Lidia lo vio caer. Estaba en el piso como otro objeto del cuarto. Tenía ganas de llorar, pero no quería dar el gusto. Había dejado morir a su hijo. Así que se levantó. Volvió a su cuarto, casi que con violencia. Empuñó el revólver y regresó a donde estaba Pepe con el muñeco en su mano izquierda. Vio entonces las huellas de sangre que salían y entraban. Introdujo la otra bala al arma y la extendió fuera de la ventana y la besó.
–Que se muera el condenao. – Disparó.

La bala avanzó por entre las casas de zinc y bajo los postes llenos de zapatos y barriletes.
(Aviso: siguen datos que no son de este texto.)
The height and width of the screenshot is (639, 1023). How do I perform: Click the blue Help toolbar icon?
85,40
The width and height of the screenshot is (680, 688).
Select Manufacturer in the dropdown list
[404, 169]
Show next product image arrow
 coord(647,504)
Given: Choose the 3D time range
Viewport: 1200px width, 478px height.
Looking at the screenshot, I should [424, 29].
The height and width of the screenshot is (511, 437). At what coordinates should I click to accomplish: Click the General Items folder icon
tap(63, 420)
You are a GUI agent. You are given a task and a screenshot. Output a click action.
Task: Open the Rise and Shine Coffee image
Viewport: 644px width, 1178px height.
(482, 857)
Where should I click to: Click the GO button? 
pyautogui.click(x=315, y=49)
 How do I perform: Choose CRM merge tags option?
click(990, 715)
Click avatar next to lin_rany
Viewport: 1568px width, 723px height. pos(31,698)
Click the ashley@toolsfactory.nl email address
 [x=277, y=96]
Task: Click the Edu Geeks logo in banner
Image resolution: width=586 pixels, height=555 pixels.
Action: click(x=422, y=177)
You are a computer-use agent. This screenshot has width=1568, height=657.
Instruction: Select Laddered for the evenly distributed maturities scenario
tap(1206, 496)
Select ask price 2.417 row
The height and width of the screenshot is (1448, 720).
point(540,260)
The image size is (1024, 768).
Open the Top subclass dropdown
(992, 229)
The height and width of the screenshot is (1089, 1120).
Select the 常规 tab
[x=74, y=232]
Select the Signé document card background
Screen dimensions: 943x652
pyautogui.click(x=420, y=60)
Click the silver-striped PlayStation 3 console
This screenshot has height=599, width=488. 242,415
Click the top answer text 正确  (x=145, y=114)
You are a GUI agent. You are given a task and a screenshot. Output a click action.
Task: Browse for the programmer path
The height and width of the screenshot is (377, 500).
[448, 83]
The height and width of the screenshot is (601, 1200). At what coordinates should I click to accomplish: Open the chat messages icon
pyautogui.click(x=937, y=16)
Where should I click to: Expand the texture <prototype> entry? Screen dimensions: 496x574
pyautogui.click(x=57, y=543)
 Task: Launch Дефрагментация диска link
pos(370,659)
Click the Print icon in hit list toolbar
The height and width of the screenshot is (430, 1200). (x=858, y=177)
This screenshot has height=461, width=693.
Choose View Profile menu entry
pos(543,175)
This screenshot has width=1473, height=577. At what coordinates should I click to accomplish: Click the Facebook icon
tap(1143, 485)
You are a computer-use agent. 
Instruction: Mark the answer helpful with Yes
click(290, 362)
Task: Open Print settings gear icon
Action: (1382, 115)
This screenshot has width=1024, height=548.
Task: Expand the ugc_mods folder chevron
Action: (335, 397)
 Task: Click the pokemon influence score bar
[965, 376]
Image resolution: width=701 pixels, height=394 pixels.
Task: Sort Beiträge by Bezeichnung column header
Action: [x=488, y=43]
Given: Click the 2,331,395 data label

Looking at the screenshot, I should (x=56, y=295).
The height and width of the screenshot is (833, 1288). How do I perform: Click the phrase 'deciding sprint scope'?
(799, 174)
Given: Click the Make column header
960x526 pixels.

Los perros que ladraban parecieron alertar su violento camino. Algún lamento se percibía y alguien comentaba su llegada. Los rezos se escucharon como un llamado invisible. Llegó a una casa donde había una ventana abierta, y un joven obnubilado señalaba su camino. Detrás de él, una señora arrastraba en una mano un largo escapulario que amarraba a un muñeco negro.